There is only one Argyllshire slab that features all of the items on the Baigent and Leigh Templar Spotter’s checklist. The galley, the armed figure, the sword, the cross and “floriate” designs we have already covered in this article, as being typically medieval Gaelic features found across a wide area. The “masonic set square” is the last of these. It is a difficult feature to interpret, and seems to resemble a set-square only inasmuch as any right-angled design. But, even assuming it does represent a set-square, we are talking 300 years before the Freemasons were even established. There is, in addition, no historic connection between the Knights Templar and the Freemasons – only what the latter call “traditional histories” – myths, to you and I. See Robert Cooper’s “Rosslyn Hoax” for an excellent debunking of this connection. Prior to Freemasonry, which formed from earlier guilds of stonemasons, a set-square depicted in stone meant some connection to an actual craftsman. Given that at least one graveslab from the Isles features a dedication to three craftsmen apparently valued by the Lords of the Isles, the appearance of such a feature should certainly not result in a default conclusion of “Knight Templar!”

In conclusion then, to accept the above as evidence of French Templar knights in the Gaelic West Highlands is to deny an historically documented warrior culture. Baigent and Leigh claim that Argyll was chosen as the new HQ of the now secret order, because it was sparsely populated and remote. More modern-day snobbery I’m afraid. In reality medieval Argyll was a thriving sea port in an age when over-land travel was difficult, but wooden sailing ships afforded fast and reliable access to this, and other coastal towns.
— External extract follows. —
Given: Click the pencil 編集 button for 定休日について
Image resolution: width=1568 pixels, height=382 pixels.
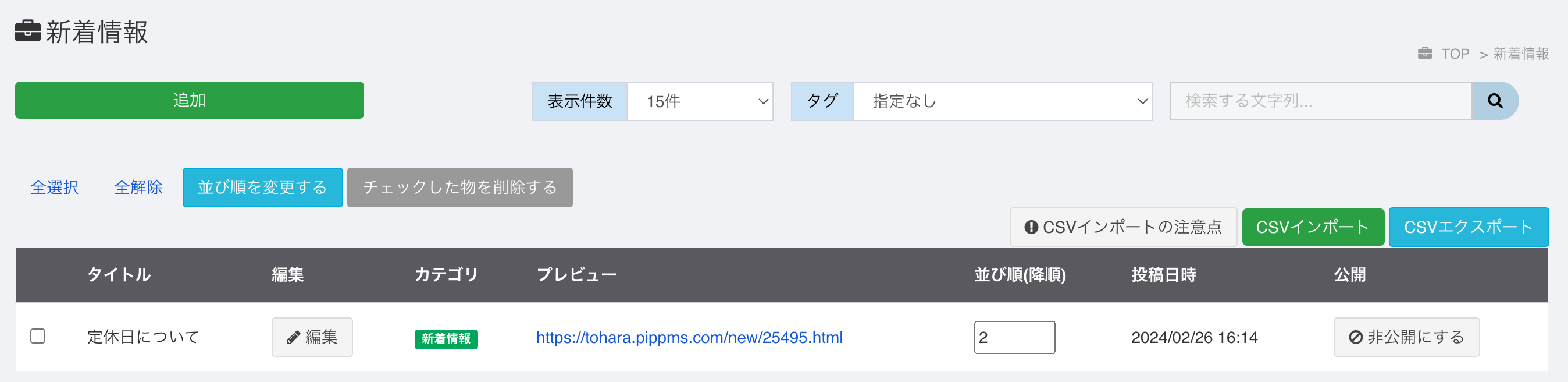Looking at the screenshot, I should click(312, 337).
Another claim is that it was the Bruce himself who afforded safe haven to the Knights Templar because of their assistance to him, notably at the pivotal Battle of Bannockburn where a mysterious host of knights is said to have arrived at the eleventh hour to save the day. This too, is rubbish, with no mention in the contemporary sources. The “small folk” referred to latterly would have been lightly armed camp followers fighting on foot, not mounted knights. Their arrival on the field either persuaded the enemy that a reserve force was engaging and they must retreat. The very idea of a fanatical religious order of knights fighting with the excommunicated Bruce is inherently unlikely. Ironically though, West Highland warriors and Islemen; the men really buried under the slabs mentioned above, were among Bruce’s host that day. And the Knights Templar do have history elsewhere in Scotland; just not after their disbandment as claimed. It’s strange that instead of taking an interest in real history, some prefer to weave romantic fantasy.